A related process that has contributed to the skewed sex ratio along with female foeticide is female infanticide. Female infanticide is still practiced in rural areas by families who either have no access to or cannot afford the prenatal tests. In many of India’s least-developed states – Uttar Pradesh, Bihar, Rajasthan, Madhya Pradesh, Odisha, Jharkhand, Chhattisgarh, Uttarakhand and Assam – girls are disappearing not so much from foeticide as from infanticide. A change in law to prevent losing the girl child also needs to take into account the rising cases of female infanticide. We need to think how to monitor and prevent the death and discrimination of a girl child even if she is lucky enough to be born? Maneka Gandhi’s proposals also violate the democratic right of a woman to her body and reproductive health. The proposal is an encroachment on a woman’s reproductive rights and shifts the burden on the woman by criminalising her.
Maneka Gandhi’s proposal suffers from the presumption that the mother carrying the foetus is the criminal and she alone decides the fate of it.

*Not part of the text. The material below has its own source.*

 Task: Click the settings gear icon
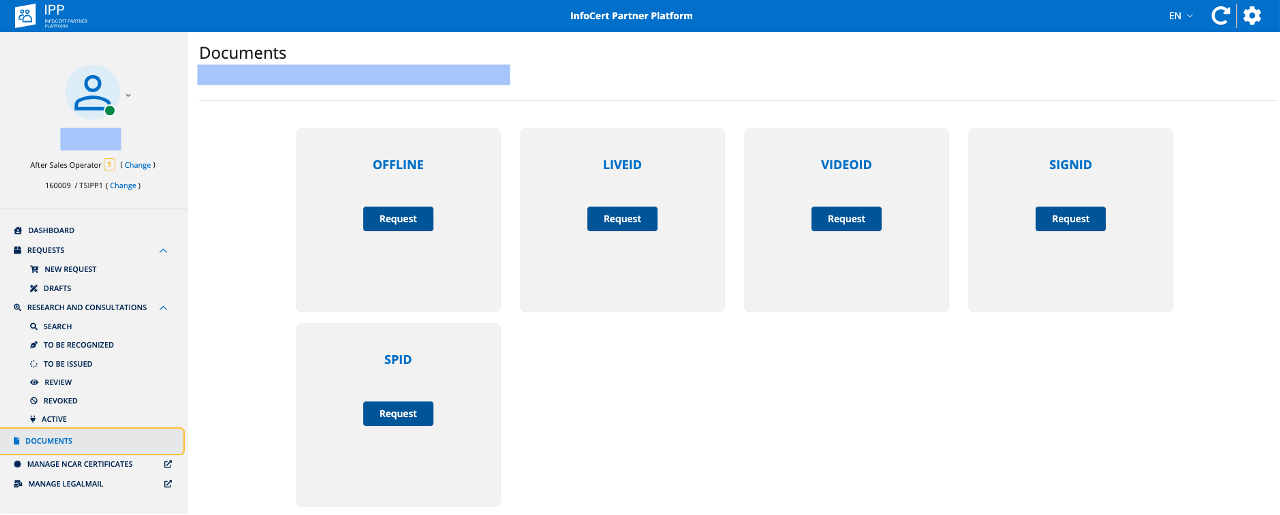point(1251,16)
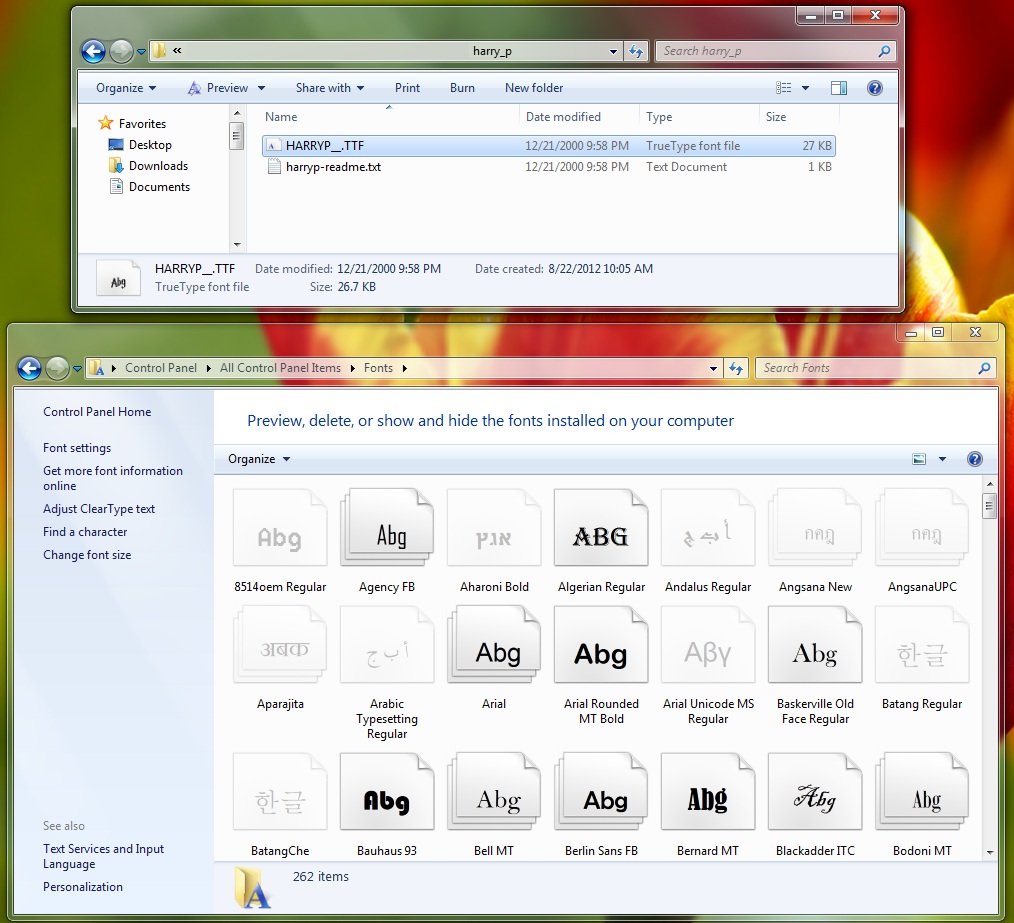Viewport: 1014px width, 923px height.
Task: Click the back arrow in the Fonts window
Action: (x=29, y=368)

Instead of asking why a woman is opting for termination of the foetus, it is already making her the offender. What we need is to change is the mindset of our society at large. The onus of protecting the girl child lies as much with the state, the medical fraternity, the family, and the community, as with the mother carrying the female foetus. We need policies which would aim to change the existing mindset. We need effective implementation of existing government policies and laws, not ill thought proposals for new ones. That, Dear Minister, will bring about change!